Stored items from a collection
* * * * * * *

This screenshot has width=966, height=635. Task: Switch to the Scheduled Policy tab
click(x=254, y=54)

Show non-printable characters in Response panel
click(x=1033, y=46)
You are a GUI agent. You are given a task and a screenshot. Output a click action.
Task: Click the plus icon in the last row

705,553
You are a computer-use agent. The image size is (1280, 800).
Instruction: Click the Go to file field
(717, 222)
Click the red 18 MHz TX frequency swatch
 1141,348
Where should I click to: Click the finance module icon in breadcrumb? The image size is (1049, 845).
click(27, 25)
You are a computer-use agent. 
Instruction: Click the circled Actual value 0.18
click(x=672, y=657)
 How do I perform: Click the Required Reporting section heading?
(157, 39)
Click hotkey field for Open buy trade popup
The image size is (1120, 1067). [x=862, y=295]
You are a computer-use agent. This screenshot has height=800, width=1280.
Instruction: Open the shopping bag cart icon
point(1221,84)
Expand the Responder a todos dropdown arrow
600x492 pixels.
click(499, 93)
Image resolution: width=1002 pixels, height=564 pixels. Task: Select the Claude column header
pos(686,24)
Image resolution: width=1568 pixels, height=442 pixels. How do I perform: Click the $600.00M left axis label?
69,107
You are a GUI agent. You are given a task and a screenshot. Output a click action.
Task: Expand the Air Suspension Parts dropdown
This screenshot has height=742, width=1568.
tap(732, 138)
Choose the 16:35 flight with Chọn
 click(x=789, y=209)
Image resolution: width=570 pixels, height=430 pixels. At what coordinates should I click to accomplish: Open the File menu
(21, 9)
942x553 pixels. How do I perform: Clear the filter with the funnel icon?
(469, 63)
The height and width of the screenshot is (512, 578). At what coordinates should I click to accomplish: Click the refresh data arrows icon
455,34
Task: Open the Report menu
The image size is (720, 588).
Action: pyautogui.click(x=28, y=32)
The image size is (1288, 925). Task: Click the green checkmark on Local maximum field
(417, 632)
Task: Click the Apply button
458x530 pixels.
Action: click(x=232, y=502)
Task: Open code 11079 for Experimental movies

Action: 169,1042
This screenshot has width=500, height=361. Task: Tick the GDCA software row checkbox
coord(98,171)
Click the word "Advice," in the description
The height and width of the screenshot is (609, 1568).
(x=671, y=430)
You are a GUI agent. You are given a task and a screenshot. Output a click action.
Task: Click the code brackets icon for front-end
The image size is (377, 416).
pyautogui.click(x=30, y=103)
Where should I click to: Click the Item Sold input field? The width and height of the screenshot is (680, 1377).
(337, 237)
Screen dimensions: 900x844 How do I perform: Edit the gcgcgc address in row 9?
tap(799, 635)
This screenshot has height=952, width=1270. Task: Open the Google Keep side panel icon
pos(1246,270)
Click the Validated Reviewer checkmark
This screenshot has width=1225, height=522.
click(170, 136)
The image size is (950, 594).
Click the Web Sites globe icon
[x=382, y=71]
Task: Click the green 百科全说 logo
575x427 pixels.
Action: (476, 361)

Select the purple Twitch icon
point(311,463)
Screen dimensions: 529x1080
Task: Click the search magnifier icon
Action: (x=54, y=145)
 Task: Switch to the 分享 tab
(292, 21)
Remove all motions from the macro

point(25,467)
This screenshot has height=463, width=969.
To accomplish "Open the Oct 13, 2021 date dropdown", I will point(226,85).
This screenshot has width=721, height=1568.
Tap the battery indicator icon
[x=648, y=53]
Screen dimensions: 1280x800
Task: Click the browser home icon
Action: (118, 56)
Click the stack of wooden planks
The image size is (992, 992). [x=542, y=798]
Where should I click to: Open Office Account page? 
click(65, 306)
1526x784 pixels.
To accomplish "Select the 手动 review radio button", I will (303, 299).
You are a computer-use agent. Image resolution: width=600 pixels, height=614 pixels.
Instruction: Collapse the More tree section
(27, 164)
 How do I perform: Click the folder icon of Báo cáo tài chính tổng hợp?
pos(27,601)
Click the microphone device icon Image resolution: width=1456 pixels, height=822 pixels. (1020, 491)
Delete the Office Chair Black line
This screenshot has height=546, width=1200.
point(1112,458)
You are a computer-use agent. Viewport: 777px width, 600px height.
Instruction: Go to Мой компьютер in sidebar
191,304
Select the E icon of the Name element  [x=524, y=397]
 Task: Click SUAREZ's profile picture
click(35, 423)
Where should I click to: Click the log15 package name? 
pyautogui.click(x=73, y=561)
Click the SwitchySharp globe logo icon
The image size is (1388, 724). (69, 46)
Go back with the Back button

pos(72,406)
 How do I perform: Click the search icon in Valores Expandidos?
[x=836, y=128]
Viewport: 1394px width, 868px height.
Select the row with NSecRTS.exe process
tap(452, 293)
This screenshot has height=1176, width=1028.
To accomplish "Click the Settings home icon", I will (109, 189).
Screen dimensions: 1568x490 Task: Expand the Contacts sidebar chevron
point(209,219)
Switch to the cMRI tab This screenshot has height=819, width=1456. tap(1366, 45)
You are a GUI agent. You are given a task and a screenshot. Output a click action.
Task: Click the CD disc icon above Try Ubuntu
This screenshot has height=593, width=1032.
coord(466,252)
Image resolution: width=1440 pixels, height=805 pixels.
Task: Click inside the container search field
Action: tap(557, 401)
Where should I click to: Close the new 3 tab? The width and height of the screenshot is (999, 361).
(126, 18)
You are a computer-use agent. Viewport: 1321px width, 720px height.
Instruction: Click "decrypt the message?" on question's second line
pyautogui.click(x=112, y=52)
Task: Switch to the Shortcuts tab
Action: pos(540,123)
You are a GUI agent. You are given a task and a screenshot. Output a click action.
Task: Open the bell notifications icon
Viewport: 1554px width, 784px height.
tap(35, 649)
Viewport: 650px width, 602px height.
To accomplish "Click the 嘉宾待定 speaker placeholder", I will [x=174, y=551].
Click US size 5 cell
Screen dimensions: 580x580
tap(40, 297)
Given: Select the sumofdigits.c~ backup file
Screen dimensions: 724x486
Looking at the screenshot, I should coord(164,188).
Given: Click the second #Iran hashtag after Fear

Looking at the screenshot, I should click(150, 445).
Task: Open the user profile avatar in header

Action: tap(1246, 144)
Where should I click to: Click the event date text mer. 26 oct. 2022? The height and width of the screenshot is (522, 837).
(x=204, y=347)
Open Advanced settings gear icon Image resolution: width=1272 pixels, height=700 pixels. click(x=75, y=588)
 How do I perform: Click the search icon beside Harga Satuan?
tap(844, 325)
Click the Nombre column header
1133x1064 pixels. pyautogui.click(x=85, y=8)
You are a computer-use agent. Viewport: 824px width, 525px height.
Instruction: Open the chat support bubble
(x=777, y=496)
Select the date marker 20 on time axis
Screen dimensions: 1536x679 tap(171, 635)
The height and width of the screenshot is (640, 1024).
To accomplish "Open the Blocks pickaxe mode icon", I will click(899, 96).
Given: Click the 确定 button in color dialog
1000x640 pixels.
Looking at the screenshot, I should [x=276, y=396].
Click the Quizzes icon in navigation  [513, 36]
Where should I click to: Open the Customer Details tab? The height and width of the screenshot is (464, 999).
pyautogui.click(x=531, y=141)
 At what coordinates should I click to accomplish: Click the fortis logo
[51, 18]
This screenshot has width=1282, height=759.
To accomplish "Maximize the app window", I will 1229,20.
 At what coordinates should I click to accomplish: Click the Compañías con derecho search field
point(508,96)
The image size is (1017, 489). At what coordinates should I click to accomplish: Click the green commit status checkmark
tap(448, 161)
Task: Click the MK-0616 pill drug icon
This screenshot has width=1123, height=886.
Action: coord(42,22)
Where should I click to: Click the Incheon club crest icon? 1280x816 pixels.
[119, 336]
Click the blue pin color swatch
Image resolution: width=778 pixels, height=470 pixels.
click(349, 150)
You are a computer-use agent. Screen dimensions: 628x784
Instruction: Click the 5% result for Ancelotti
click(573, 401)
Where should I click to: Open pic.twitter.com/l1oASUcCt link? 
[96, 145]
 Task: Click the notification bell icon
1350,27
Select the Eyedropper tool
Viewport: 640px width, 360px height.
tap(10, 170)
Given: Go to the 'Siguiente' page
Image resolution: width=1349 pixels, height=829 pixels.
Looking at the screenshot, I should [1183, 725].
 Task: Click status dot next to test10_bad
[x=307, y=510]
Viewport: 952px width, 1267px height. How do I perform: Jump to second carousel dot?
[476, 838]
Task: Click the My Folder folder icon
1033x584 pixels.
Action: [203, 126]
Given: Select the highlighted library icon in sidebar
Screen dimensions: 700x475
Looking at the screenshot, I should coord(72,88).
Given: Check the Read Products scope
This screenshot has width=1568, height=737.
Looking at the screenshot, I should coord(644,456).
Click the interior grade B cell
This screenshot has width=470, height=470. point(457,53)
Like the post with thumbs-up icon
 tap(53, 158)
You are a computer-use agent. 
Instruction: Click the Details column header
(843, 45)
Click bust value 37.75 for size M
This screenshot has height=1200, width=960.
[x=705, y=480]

* * * * * * *

- Instructions to follow
The first line of the entries above and every line after it, up to and including the line with "Task: Open the Report menu", should be set down exactly.

- Exercise result
This screenshot has width=966, height=635. Task: Switch to the Scheduled Policy tab
click(x=254, y=54)

Show non-printable characters in Response panel
click(x=1033, y=46)
You are a GUI agent. You are given a task and a screenshot. Output a click action.
Task: Click the plus icon in the last row

705,553
You are a computer-use agent. The image size is (1280, 800).
Instruction: Click the Go to file field
(717, 222)
Click the red 18 MHz TX frequency swatch
 1141,348
Where should I click to: Click the finance module icon in breadcrumb? The image size is (1049, 845).
click(27, 25)
You are a computer-use agent. 
Instruction: Click the circled Actual value 0.18
click(x=672, y=657)
 How do I perform: Click the Required Reporting section heading?
(157, 39)
Click hotkey field for Open buy trade popup
The image size is (1120, 1067). [x=862, y=295]
You are a computer-use agent. This screenshot has height=800, width=1280.
Instruction: Open the shopping bag cart icon
point(1221,84)
Expand the Responder a todos dropdown arrow
600x492 pixels.
click(499, 93)
Image resolution: width=1002 pixels, height=564 pixels. Task: Select the Claude column header
pos(686,24)
Image resolution: width=1568 pixels, height=442 pixels. How do I perform: Click the $600.00M left axis label?
69,107
You are a GUI agent. You are given a task and a screenshot. Output a click action.
Task: Expand the Air Suspension Parts dropdown
This screenshot has height=742, width=1568.
tap(732, 138)
Choose the 16:35 flight with Chọn
 click(x=789, y=209)
Image resolution: width=570 pixels, height=430 pixels. At what coordinates should I click to accomplish: Open the File menu
(21, 9)
942x553 pixels. How do I perform: Clear the filter with the funnel icon?
(469, 63)
The height and width of the screenshot is (512, 578). At what coordinates should I click to accomplish: Click the refresh data arrows icon
455,34
Task: Open the Report menu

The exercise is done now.